REPORTAGE VIDÉO - Jugé depuis le 25 novembre par la cour d'assises de l'Isère, Ludovic Bertin a été condamné, vendredi 6 décembre 2024, à la réclusion criminelle à perpétuité pour le meurtre de Victorine Dartois, précédé d'une tentative de viol en 2020, ainsi que pour un autre viol commis en 2018. Il voit sa peine assortie d'une période de sûreté de vingt ans. Victorine, 18 ans, avait été retrouvée morte le 28 septembre 2020, deux jours après sa disparition à Villefontaine.
Au terme de deux semaines de procès et après huit heures de délibération, le verdict est donc tombé pour l'ensemble des crimes reprochés à Ludovic Bertin : la réclusion criminelle à perpétuité.
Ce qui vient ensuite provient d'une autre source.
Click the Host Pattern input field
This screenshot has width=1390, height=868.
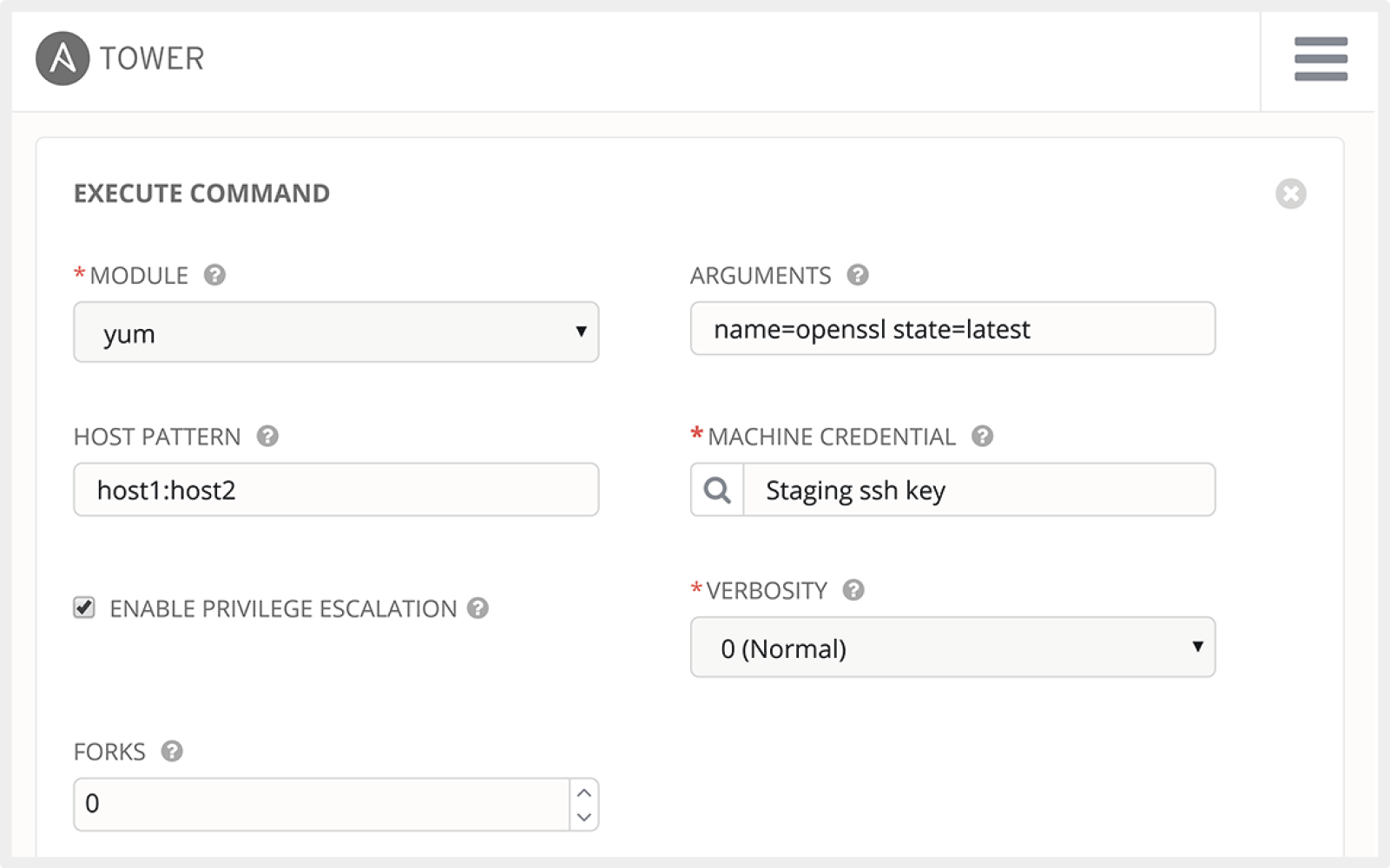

Lors de son réquisitoire, l'avocate générale Françoise Benezech avait requis la même peine pour le meurtre de Victorine Dartois et un viol commis en 2018, mais assortie d'une période de sûreté de vingt-cinq ans, revue à la baisse par le jury. Le ministère public avait en effet estimé que l’accusé avait perpétré son dernier crime en suivant un « scénario soigneusement calculé » et avait ainsi agi « comme un prédateur ».
La cour a, par ailleurs, condamné Ludovic Bertin à l’interdiction de porter une arme pendant quinze ans et à son inéligibilité pendant dix ans. La cour d'assises a également décidé de son inscription au fichier des auteurs d’infractions sexuelles ou violentes (Fijais).

Les proches et amis de la famille de Victorine Dartois étaient nombreux à attendre la fin de la délibération du jury dans la salle des pas perdus du palais de justice. © Joël Kermabon - Place Gre'net
Victorine Dartois, étudiante en BTS communication, avait disparu le 26 septembre 2020 alors qu’elle rentrait à pied chez elle à Villefontaine après un après-midi passé avec des amies. On avait retrouvé son corps deux jours plus tard dans un ruisseau, son jean abandonné à quelques pas de là. L’autopsie avait établi que la jeune fille avait subi un étranglement avant d‘être noyée.
Ludovic Bertin avait « reconnu son implication » et avoué son crime lors de sa garde à vue. C'est son meilleur ami de l'époque qui l'avait dénoncé auprès des gendarmes, peu après les faits. Il a en revanche toujours nié avoir tenté de violer Victorine, justifiant son geste d'étranglement par une « dispute » lors d'une rencontre alors qu'il « faisait un jogging », ce qui n'a pas du tout convaincu la cour et le jury.
Le soulagement de la famille de Victorine
Dans l'attente du verdict, les proches, les amis et la famille de Victorine étaient venus nombreux dans la salle d'audience archi-comble. Beaucoup portaient des vêtements de couleur orange, « la couleur préférée de Victorine », selon l'une de ses amies. Puis, dans un silence impressionnant, Valérie Blain, présidente de la cour d'assises de l'Isère a fait lecture de l'arrêt de condamnation de Ludovic Bertin, le rendant coupable de tous les chefs d'accusation.
À la sortie de l'audience, la famille de Victorine a exprimé son grand soulagement. À commencer par Romane Dartois, sœur de Victorine, qui, de manière très touchante, a fait état de sa grande satisfaction de savoir que Ludovic Bertin resterait très longtemps en prison.
Les parents de Victorine ont également tour à tour pris la parole. « La perpétuité, c'est ce qu'on attendait. Nous sommes très, très heureux », a ainsi fait savoir Sylvie Dartois, mère de la jeune fille, pour qui la peine « est à la hauteur des faits ».
Quant à James Dartois, ce dernier a aussi fait part de son immense soulagement. « Avant que la présidente ne livre le verdict de la cour, j'avais peur d'une déception. Ça n'a pas été le cas [...] On peut croire à la justice en France », a-t-il souligné, ne cachant pas son émotion.
Ludovic Bertin se sent « légitimement abattu » selon son avocat
De son côté, Me Arnaud Adelise, l'avocat de Ludovic Bertin, qui s'est très peu exprimé tout au long du procès, fait savoir qu'il souhaite « ne pas réagir à chaud », préférant « étudier plus en détail les motivations de la cour d'assises ».
Interrogé sur l'état d'esprit de Ludovic Bertin, l'avocat explique « qu'un homme qui vient d'apprendre qu'il y a une peine de perpétuité à son encontre, naturellement, se sent légitimement abattu ».
Toujours est-il que Ludovic Bertin dispose d'une période de dix jours pour interjeter appel de sa condamnation. « S'il fait appel, nous recommencerons, nous serons là », assure quant à elle Kelly Monteiro, l'avocate de la famille Dartois.